Halifax to pay £500m to overcharged customers

The credit-crazy Noughties came to an abrupt end in August 2007 when a growing ‘credit crunch’ caused lending levels to collapse.

This led to the infamous run on Northern Rock, the near-collapse and taxpayer-backed rescue of several UK banks, and the worst economic recession since the Great Depression of the 1930s.

Today, although the financial tsunami of 2007/09 has retreated, financial regulators are still clearing up some nasty-looking scandals left behind after this crashing tide went out.

Yet another banking scandal

In the past 20 years, tens of millions of us have lost money in mis-selling scandals involving mortgage endowments, personal pensions, with-profits policies, unapproved-overdraft fees, payment protection insurance, and so on.

This list of regulatory failures goes on and on, so it’s no wonder that public trust in banks is at an all-time low. What’s more, we have good reason to be worried by the behaviour of banks, because today saw yet another scandal added to this long list.

In a shock regulatory announcement released late this morning, Lloyds Banking Group admitted that it had set aside £500 million to compensate yet another batch of ripped-off customers.

When Lloyds slipped up

During the banking meltdown of September 2008, the former Lloyds TSB was forced into a shotgun marriage with ailing lender HBOS. HBOS was itself a product of the merger of Halifax — the UK’s biggest mortgage lender — with Bank of Scotland.

Alas, HBOS’s rash lending during the boom times came back with a vengeance, blowing a big hole in its finances and causing shares in the newly formed Lloyds Banking Group to plummet.

Now it turns out that — just as there is never just one cockroach under the fridge — there are more problems at HBOS than first thought.

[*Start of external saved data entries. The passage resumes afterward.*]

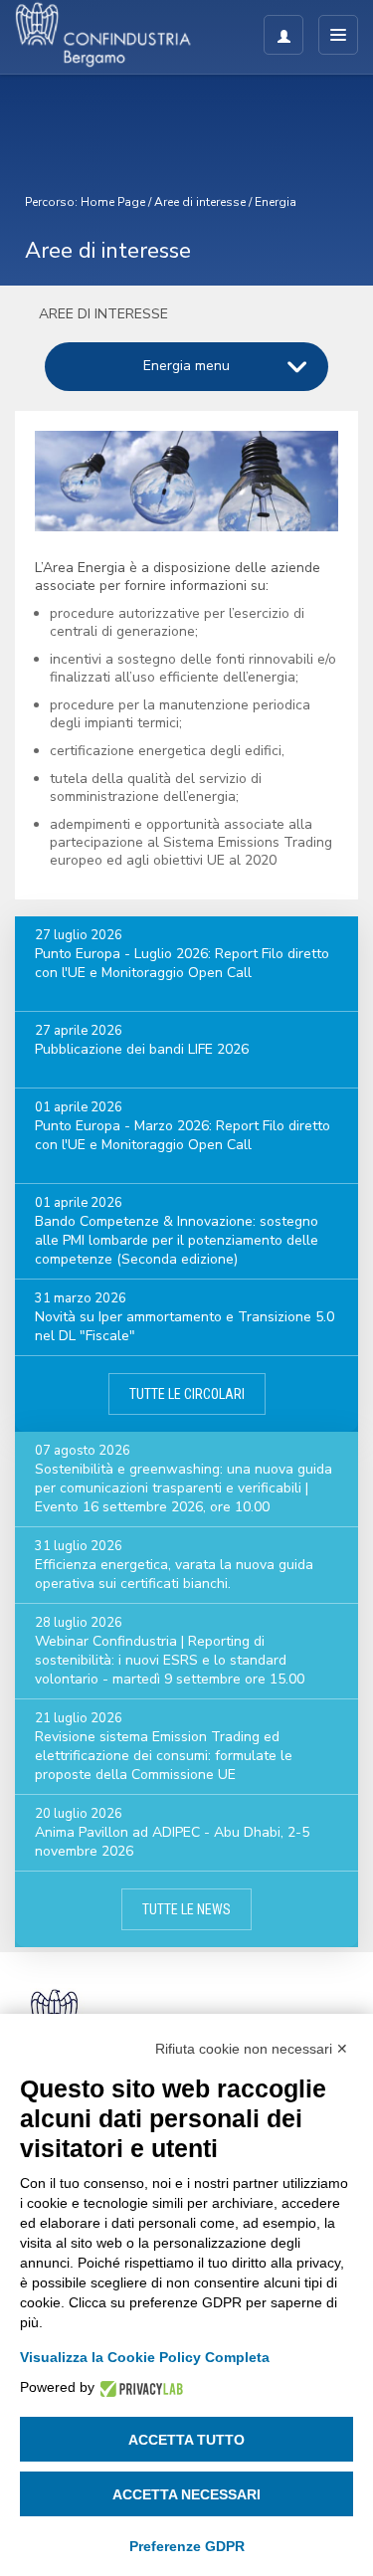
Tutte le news (186, 1909)
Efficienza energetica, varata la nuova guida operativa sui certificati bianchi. (174, 1574)
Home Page (113, 202)
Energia (275, 202)
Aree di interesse (200, 202)
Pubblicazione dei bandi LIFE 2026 (142, 1049)
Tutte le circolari (187, 1394)
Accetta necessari (186, 2494)
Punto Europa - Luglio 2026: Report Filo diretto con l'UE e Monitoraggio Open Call (182, 963)
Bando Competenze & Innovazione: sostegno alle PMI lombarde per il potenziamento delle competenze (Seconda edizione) (176, 1240)
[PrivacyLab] (138, 2387)
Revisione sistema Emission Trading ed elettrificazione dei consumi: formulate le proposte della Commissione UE (163, 1755)
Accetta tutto (186, 2440)
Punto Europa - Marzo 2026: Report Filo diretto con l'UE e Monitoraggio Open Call (182, 1135)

Awards averaging £1,667 each

Today, Lloyds confirmed that it had reached a voluntary agreement with financial watchdog the Financial Services Authority (FSA) to set aside £500 million to compensate over-charged Halifax mortgage borrowers.

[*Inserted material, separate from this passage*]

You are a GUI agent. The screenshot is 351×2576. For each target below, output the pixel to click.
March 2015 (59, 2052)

It turns out that confusing wording in some Halifax mortgage contracts led to some borrowers being treated unfairly. These customers were offered Halifax-branded home loans linked to its standard-variable rate (SVR), between 20 September 2004 and 16 September 2007 via its Bank of Scotland arm.

In January 2009, the Halifax increased the ‘SVR cap’ on home loans from 2% above the Bank of England’s base rate to base rate + 3%. Lloyds now admits that Halifax did not have the right to force this increase on all these customers, hence its decision to back down on this 1% rate rise.

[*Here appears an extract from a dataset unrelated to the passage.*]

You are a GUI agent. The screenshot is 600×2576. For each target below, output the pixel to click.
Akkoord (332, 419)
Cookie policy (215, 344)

Having pushed these contracts too far, Lloyds has agreed with the FSA to make goodwill payments to all borrowers concerned. Hence, a “pro-active customer review and contact programme” is to begin immediately. Around 600,000 borrowers with Halifax home loans will be contacted by Lloyds, of which half may be due compensation.

With 300,000 customers in line for awards, the half a billion pounds set aside works out at £1,667 per borrower. These refunds will be paid in April via a credit to customers’ mortgage accounts.

Then again, as I often remark, “averages invite comparisons”, so some Halifax borrowers may receive only a few hundred pounds, while others could be in line for payouts of several thousand pounds.

Bad news (and good news) for taxpayers

As you’d expect, this news hit the Lloyds share price, which is down 2% at 68p as I write. At a stroke, today’s news has wiped £900 million from the market value of Lloyds.

Now for the extra-bad news: all British adults will lose out because of this mess-up at HBOS. That’s because, following a £17.4 billion government bailout of Lloyds, taxpayers own 27.6 billion shares in Lloyds. In effect, we own over two-fifths (41%) of Lloyds’ share base.

Thus, thanks to the drop in Lloyds’ share price, the UK’s 48 million adults have lost almost £370 million today, or roughly £8 each. What on Earth did we do wrong?

Finally, it’s worth pointing out that we taxpayers bought our stake in Lloyds at an average price of 63.2p a share. Therefore, we are sitting on a current profit of 4.8p a share, or £1,325 million. That should cheer you up a bit!